Une autre salle, adjacente au bâtiment principal, a accueilli jusqu'à dimanche dernier une exposition temporaire retraçant la vie de la seconde épouse d'Andreï Sakharov, la militante Elena Bonner.
Svetlana Gabdoullina, une professeure d'anglais venue visiter cette exposition, ne peut retenir ses larmes: "C'est très important de savoir qu'il y a des gens qui veulent vivre dans un monde normal où on a des droits, où on nous défend."
Elle s'interrompt, s'excuse, puis reprend. "Les Russes peuvent être intelligents, civilisés et apporter quelque chose d'important dans ce monde", clame-t-elle, les yeux bleus embués.
Alexeï Frolov, 19 ans, a découvert la figure d'Andreï Sakharov grâce à sa famille et à la faculté de physique où il étudie. Pour lui, c'est "un héros et un génie", un homme qui "est allé jusqu'au bout en restant fidèle à ses principes".

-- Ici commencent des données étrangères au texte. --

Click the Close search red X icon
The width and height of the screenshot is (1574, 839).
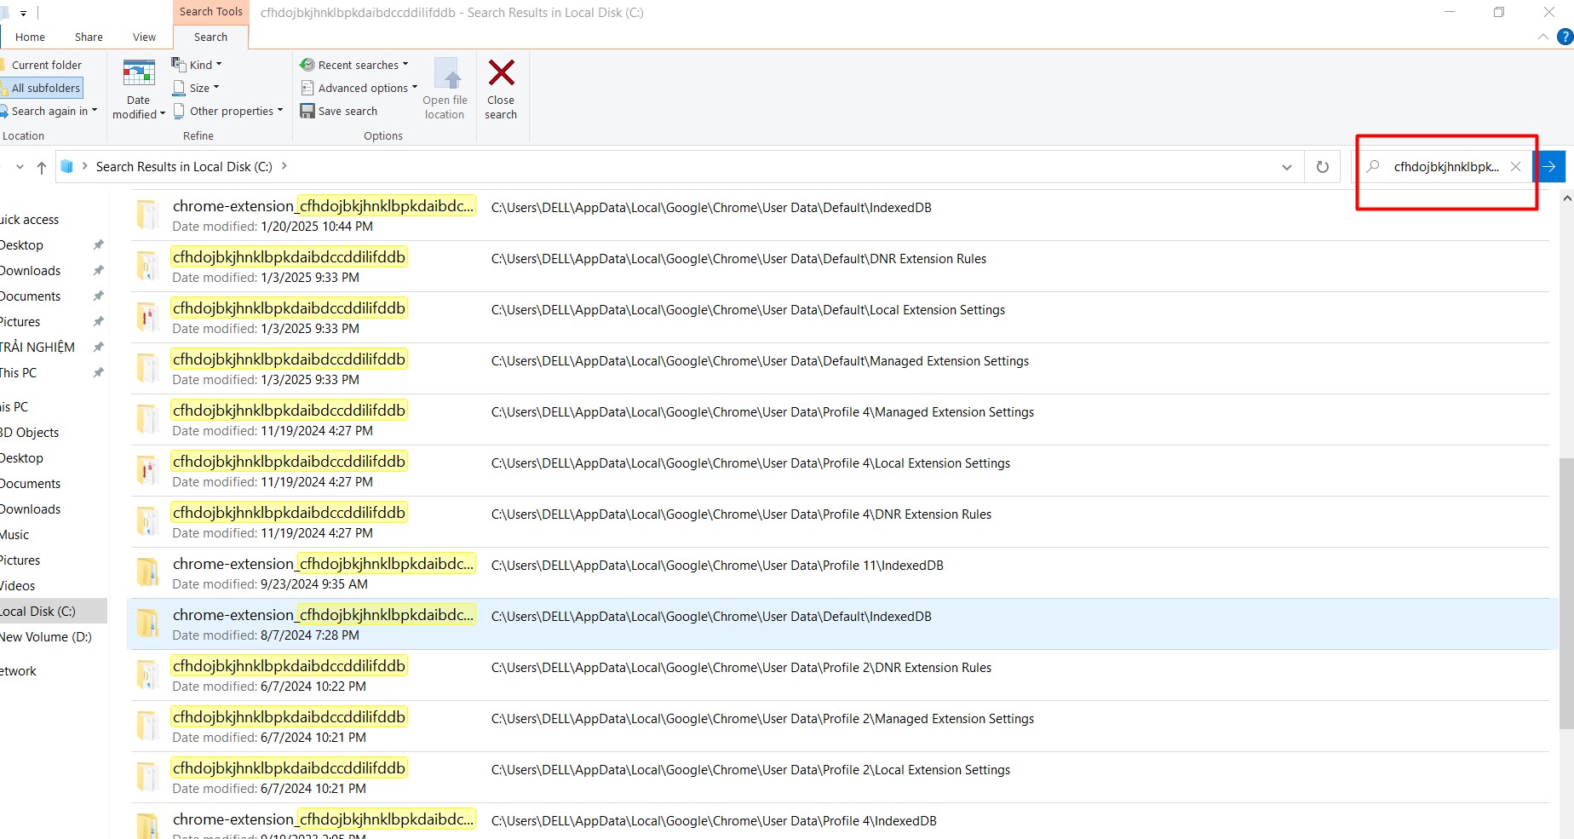(501, 73)
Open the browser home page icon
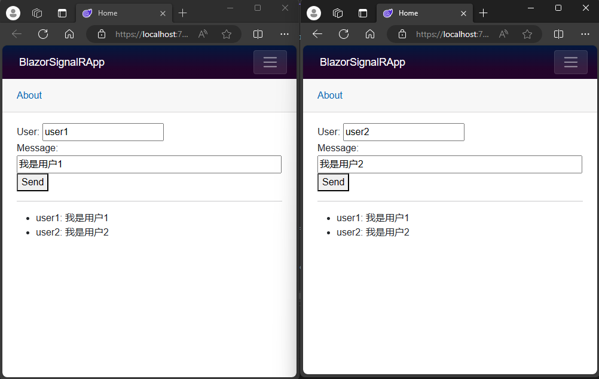Image resolution: width=599 pixels, height=379 pixels. [x=69, y=34]

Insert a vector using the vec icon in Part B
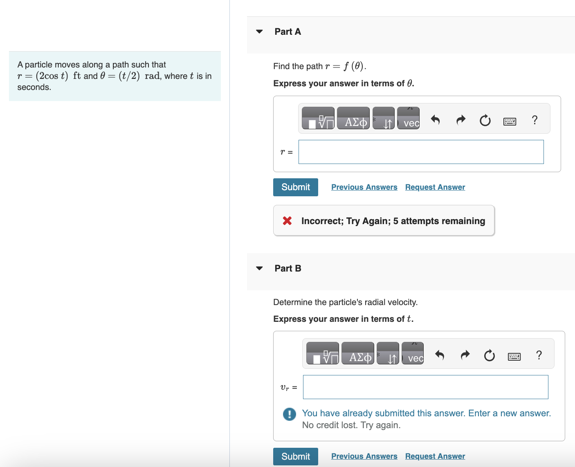(413, 354)
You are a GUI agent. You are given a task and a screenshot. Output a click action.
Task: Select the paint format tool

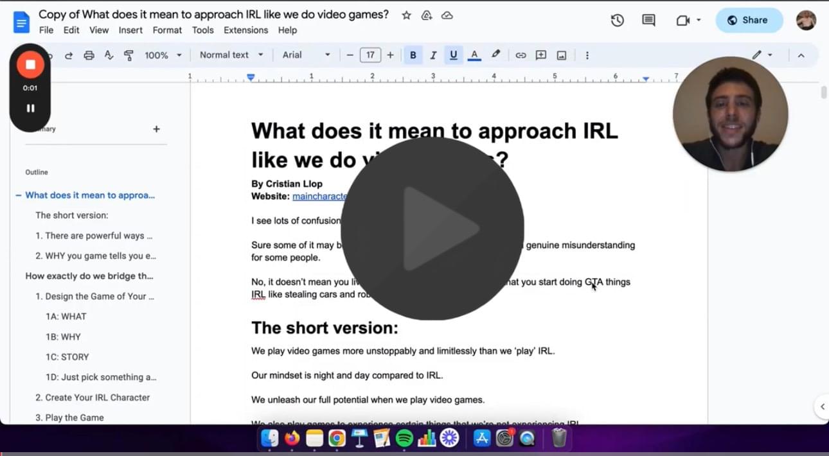coord(129,55)
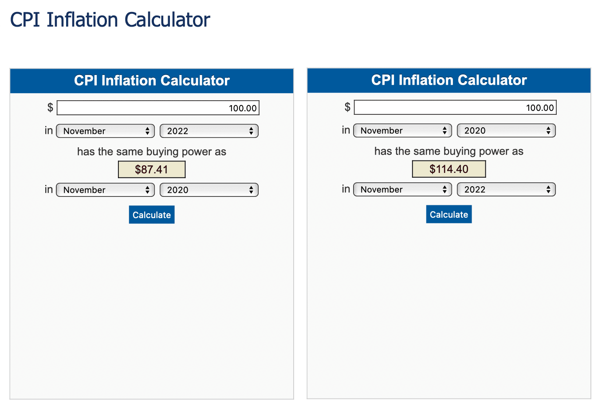Click Calculate on the left calculator
Viewport: 602px width, 411px height.
[151, 215]
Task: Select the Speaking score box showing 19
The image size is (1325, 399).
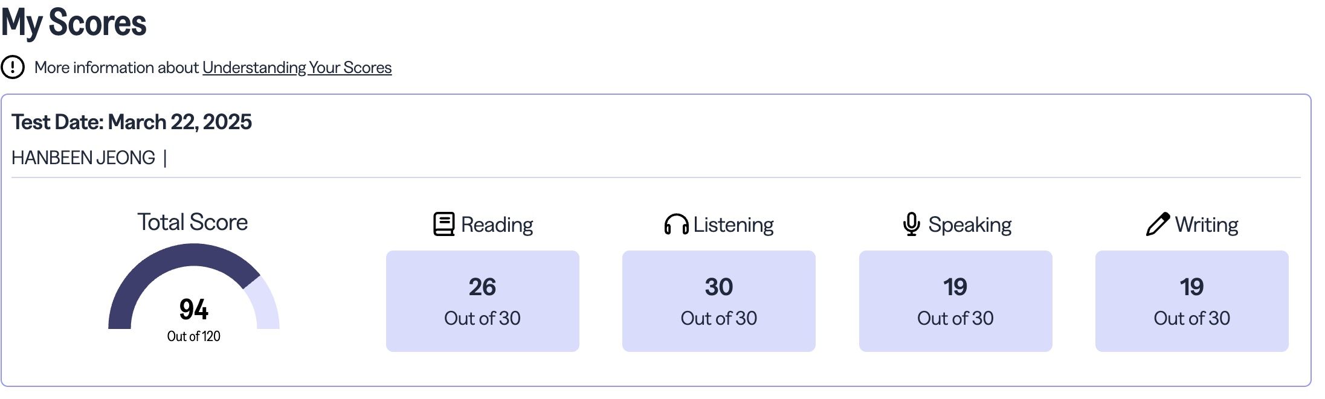Action: [x=955, y=301]
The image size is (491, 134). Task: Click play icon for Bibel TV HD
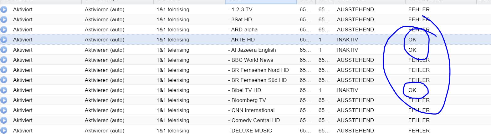pyautogui.click(x=4, y=90)
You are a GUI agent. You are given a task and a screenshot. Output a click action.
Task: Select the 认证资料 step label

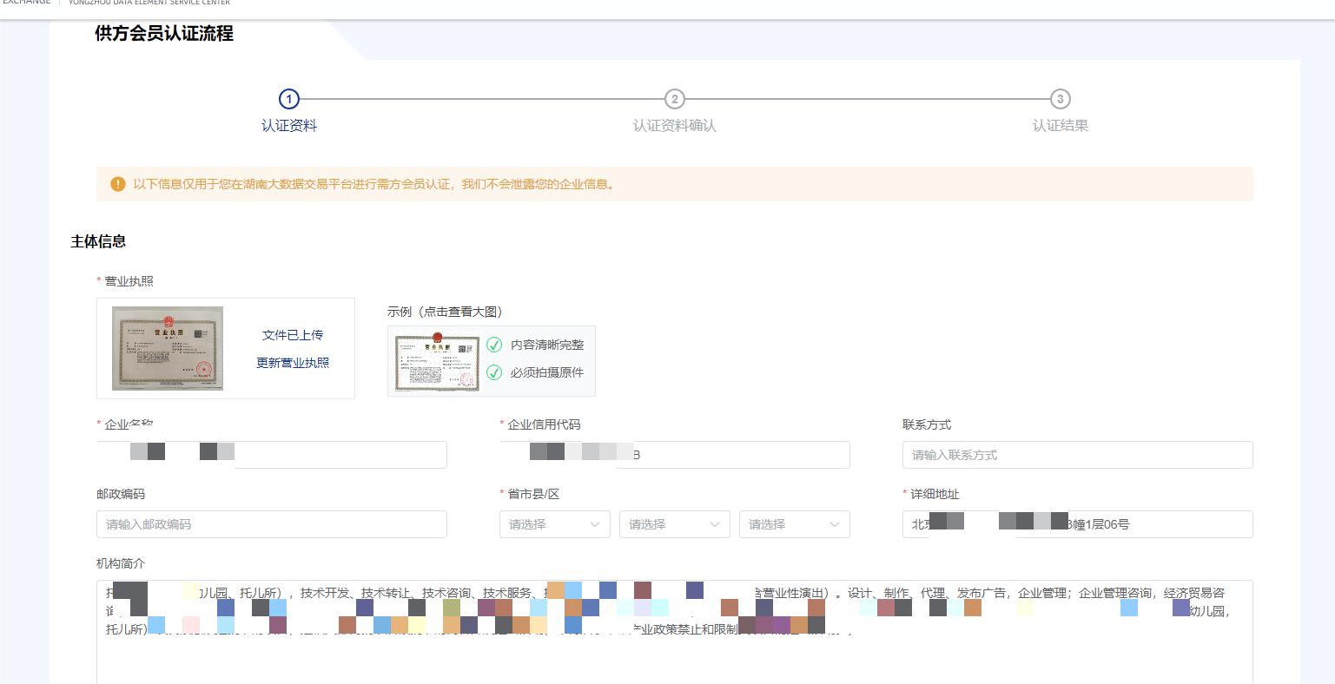pos(289,126)
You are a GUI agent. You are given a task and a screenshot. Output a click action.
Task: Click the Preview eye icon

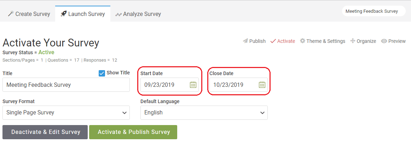(384, 41)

Considéré comme l'un des pères de la bombe H soviétique, Sakharov a toujours des rues et des monuments en son honneur en Russie. Pour le moment.
- Musée virtuel ? -
Les possessions du Centre seront placées dans un entrepôt et resteront accessibles aux chercheurs, en attendant l'ouverture, un jour, d'un nouveau lieu.
Le directeur, Sergueï Loukachevski, en exil en Allemagne, souligne que ses équipes ont réalisé des images du musée avant son démantèlement, pour en faire, peut-être, un musée virtuel.
Selon M. Loukachevski, il est actuellement "impossible" en Russie de refaire physiquement un musée sur les crimes soviétiques. "Cela nous exposerait très vite à des coups", dit-il à l'AFP.
Tout nouveau projet reste au conditionnel, faute de moyens financiers assurés, le Centre doit payer une lourde amende pour "violations" de son statut "d'agent de l'étranger", mais aussi à cause d'une "vérification" lancée en avril par le ministère de la Justice.
Cette "vérification" pourrait aboutir à la "dissolution" de l'association du Centre Sakharov, indique M. Loukachevski. Mais, même dans ce cas, il assure que l'ONG se reconstituerait sous la forme d'un "collectif".
Dimanche soir, une petite centaine de personnes s'est retrouvée pour la clôture de l'exposition temporaire, dernier évènement public du Centre avant son expulsion. Quelques figures d'une société civile éprouvée ont pris la parole.
"Le lieu disparaît, les gens restent", insiste Ian Ratchinski, l'un des dirigeants de Memorial, pilier de la lutte pour les droits humains, dissous fin 2021 et co-lauréat du Prix Nobel de la Paix.
"On ne peut pas tuer la communication humaine", lance l'opposante Ioulia Galiamina.
Une poétesse, Elena Sannikova, émue, déclame quelques vers: "Les tyrans combattent la vérité, mais leur puissance n'est rien contre elle. David gagne contre Goliath, la nuit se termine toujours par la pointe du jour."